**What to do:** In the records below, could you rewrite everything from the line containing "You are a computer-use agent. The image" down to the line containing "This screenshot has height=576, width=324.", both included, as a JSON list of strings with one string per line and blank lines left out?

[begin Task material]

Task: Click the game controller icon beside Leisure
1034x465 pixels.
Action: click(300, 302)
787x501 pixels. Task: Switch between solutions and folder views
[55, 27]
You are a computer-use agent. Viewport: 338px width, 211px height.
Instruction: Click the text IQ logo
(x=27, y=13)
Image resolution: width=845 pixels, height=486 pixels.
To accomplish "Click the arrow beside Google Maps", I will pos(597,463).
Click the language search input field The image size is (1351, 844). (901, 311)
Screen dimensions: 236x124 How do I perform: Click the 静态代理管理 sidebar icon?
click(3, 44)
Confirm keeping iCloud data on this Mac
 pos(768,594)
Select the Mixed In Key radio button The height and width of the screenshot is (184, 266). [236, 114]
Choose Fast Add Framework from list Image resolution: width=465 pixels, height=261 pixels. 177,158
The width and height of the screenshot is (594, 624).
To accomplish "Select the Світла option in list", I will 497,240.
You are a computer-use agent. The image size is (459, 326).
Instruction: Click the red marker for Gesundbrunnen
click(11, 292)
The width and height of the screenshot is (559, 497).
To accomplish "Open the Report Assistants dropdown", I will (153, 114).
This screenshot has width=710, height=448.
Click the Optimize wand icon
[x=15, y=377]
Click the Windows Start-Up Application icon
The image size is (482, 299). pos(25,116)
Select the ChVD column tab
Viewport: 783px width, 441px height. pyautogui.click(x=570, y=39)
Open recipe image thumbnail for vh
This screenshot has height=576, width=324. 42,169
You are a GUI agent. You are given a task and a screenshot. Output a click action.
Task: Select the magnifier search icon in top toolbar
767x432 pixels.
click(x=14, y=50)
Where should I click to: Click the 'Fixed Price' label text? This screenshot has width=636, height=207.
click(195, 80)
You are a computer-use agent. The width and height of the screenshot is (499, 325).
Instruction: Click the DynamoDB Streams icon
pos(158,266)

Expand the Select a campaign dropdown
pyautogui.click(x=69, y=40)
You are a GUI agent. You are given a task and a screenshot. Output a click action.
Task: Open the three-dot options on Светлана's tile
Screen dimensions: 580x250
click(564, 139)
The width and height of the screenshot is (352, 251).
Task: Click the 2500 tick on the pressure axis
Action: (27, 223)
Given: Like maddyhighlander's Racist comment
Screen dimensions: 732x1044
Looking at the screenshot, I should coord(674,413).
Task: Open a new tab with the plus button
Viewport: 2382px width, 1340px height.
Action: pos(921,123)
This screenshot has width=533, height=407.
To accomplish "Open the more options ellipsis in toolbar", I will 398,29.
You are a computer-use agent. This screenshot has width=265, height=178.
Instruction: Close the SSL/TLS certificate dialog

[end Task material]

**Task answer:**
[
  "You are a computer-use agent. The image size is (459, 326).",
  "Instruction: Click the red marker for Gesundbrunnen",
  "click(11, 292)",
  "The width and height of the screenshot is (559, 497).",
  "To accomplish \"Open the Report Assistants dropdown\", I will (153, 114).",
  "This screenshot has width=710, height=448.",
  "Click the Optimize wand icon",
  "[x=15, y=377]",
  "Click the Windows Start-Up Application icon",
  "The image size is (482, 299). pos(25,116)",
  "Select the ChVD column tab",
  "Viewport: 783px width, 441px height. pyautogui.click(x=570, y=39)",
  "Open recipe image thumbnail for vh",
  "This screenshot has height=576, width=324. 42,169"
]